That time a World War II vet asked for birthday cards for his 96th birthday


SUMMARY
A World War II veteran who served in the Navy and earned the Purple Heart after suffering wounds when a kamikaze attack hit his destroyer in December, 1944, told his daughter that he wasn't interested in celebrating his 96th birthday on December 30, 2019 because he didn't have anyone to celebrate it with.
So, his family asked for birthday cards to help cheer him up.
(U.S. Navy)
Doug Sherman lives in California and served on the USS Lamson, a destroyer that was sometimes called the "Lucky Lamson." Lamson was launched in 1936 and participated in the search for Amelia Earhart before World War II.

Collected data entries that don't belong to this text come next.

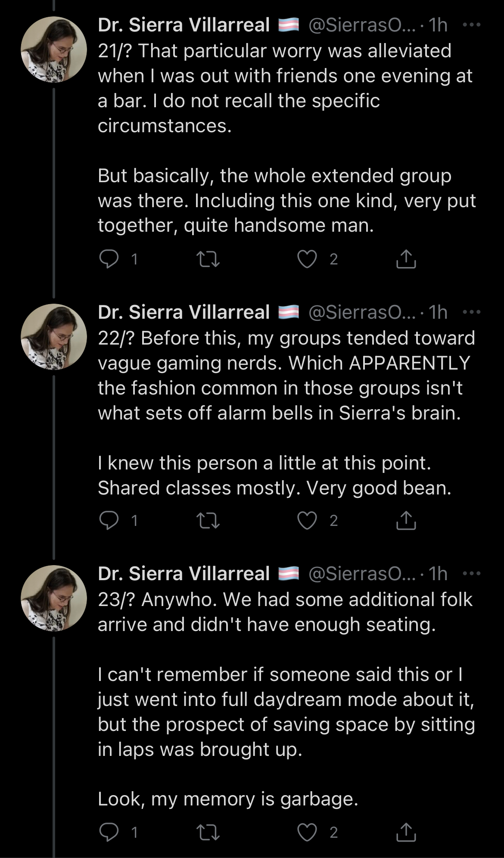Share the 23/? tweet about seating
The image size is (504, 858).
(406, 833)
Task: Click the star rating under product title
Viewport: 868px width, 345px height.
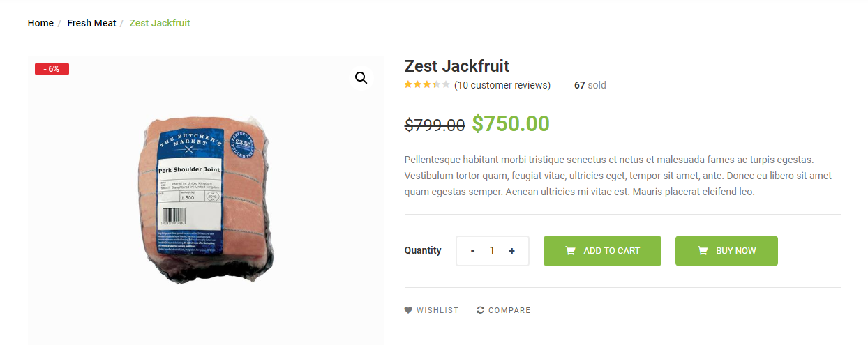Action: (426, 85)
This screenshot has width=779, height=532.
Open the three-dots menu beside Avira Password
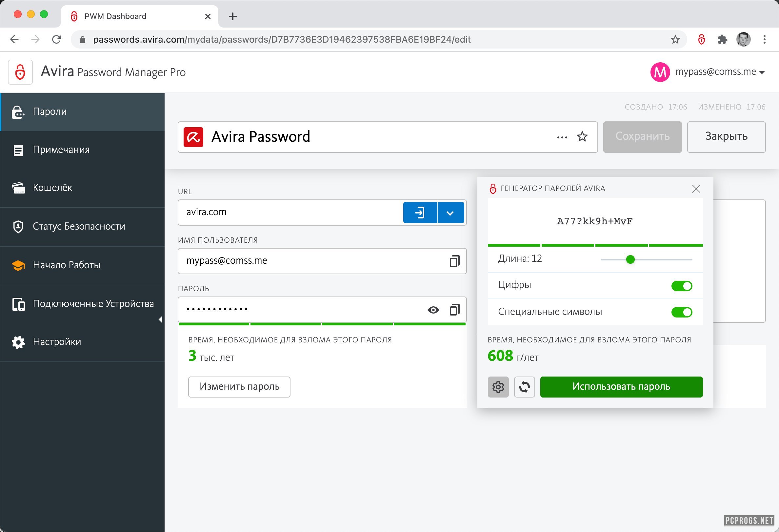click(x=562, y=137)
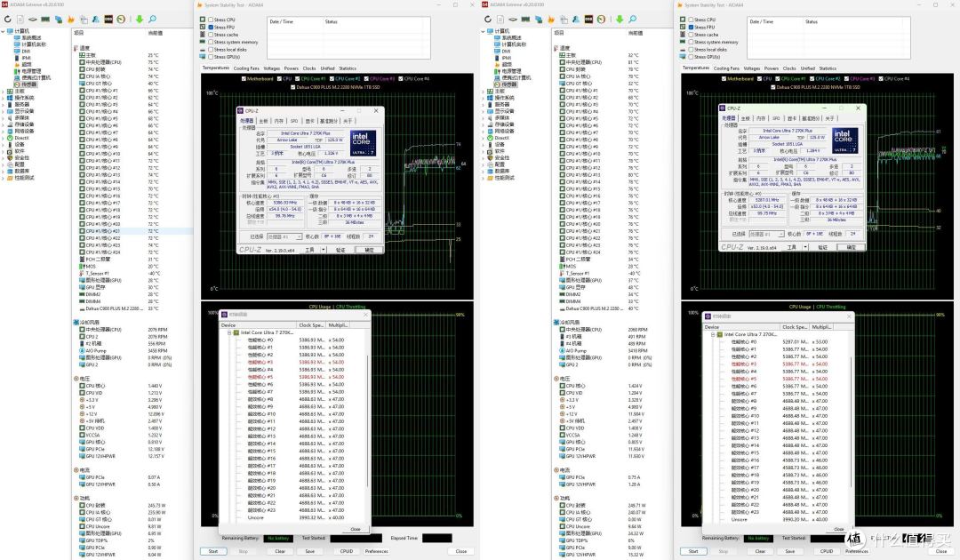This screenshot has width=960, height=560.
Task: Click the scrollbar in left clock speed window
Action: 368,422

The ship made it through most of the war with little damage, but then suffered a devastating attack on December 7, 1944, when a three-plane kamikaze attack landed a massive hit on the ship just below the bridge.
Accounts from the attack differ, but one of the planes hit the ship, and 25 sailors died as a result. Another 50-85 sailors were wounded. The damage was so extensive that the squadron commander had written the ship off until another destroyer, the USS Flusser, was able to bring the fires under control.
The ship was saved and the crew got her back to Leyte Gulf for repairs. After World War II ended, the Lamson was eventually decommissioned and used in a nuclear test near Bikini Atoll. Over 70 years after the attack, Sherman and other survivors of the attack are part of a dying breed.
The then 95-year-old veteran was content to sit out his birthday, taking place just a few weeks after the anniversary of the kamikaze attack, but his daughter Sue Morse turned to strangers to help fill his mailbox with birthday wishes to raise his spirits.